Google is reportedly set to introduce the internet giant’s own cloud storage service to compete with the likes of Dropbox.
A Wall Street Journal report citing un-named "people familiar with the matter" claimed that the service would be called Drive and that it was set to be released in the coming ‘weeks or months’.
Unsurprisingly the base service will be free, in keeping with Google’s usual advertising-based model, but the Journal’s source also said they’d be options to pay to extend the amount of storage capacity. Google already offers a cloud-based storage for music in the US called Google Music.
Google is also rumoured to be testing some sort of ‘entertainment’ hardware device, aimed at streaming music initially.
The Journal report suggested that Google’s cloud ‘Drive’ service will make it easy for people to share files stored on that service. It doesn’t seem much of a stretch that ultimately the service will be connected with Google’s planned push into own-brand hardware.

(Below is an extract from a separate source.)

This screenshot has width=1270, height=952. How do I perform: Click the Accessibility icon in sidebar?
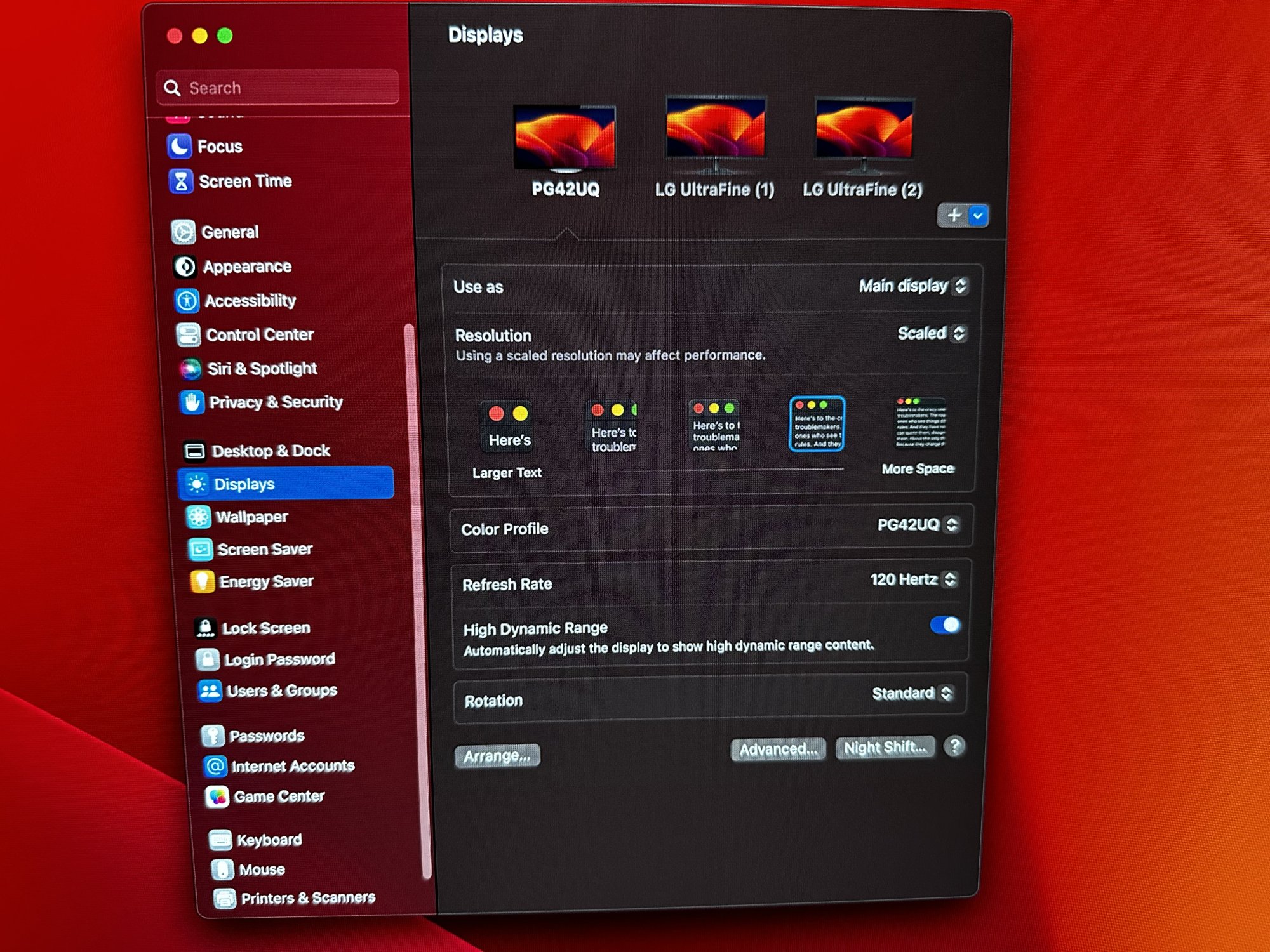[x=187, y=301]
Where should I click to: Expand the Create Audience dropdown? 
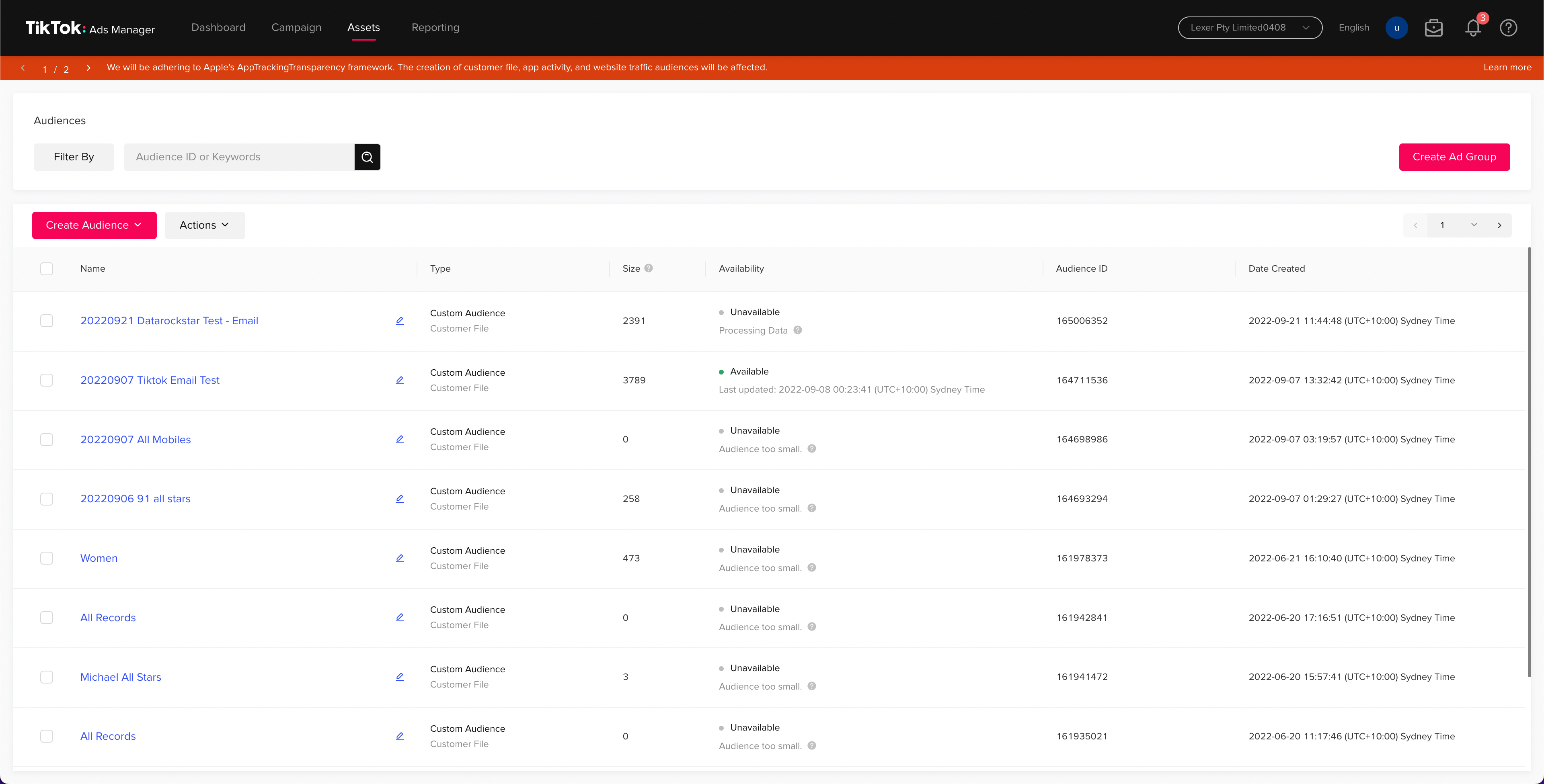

Google is apparently testing the music streaming device on employees, something they call dog-fooding, over the US summer. Google has previously advanced ideas such as connecting all sorts of devices in the home such as light bulbs to the internet – something that’s often described as the ‘Internet of Things’.
One might speculate that the ‘entertainment device’, said to be equipped with Wi-Fi and Bluetooth, might also act as a sort of home automation hub. Google has been burned somewhat in getting into the hardware market and the home connection market before, such as the Logitech Review and Google Power.
With the tighter focus on connected and more polished services that has arisen under Larry Page’s reign, the search giant might just be of a mind that a Google-branded home hub – gaining a foot in the door with music and video streaming – is worth a shot at extending the internet giant’s reach beyond the computer screen.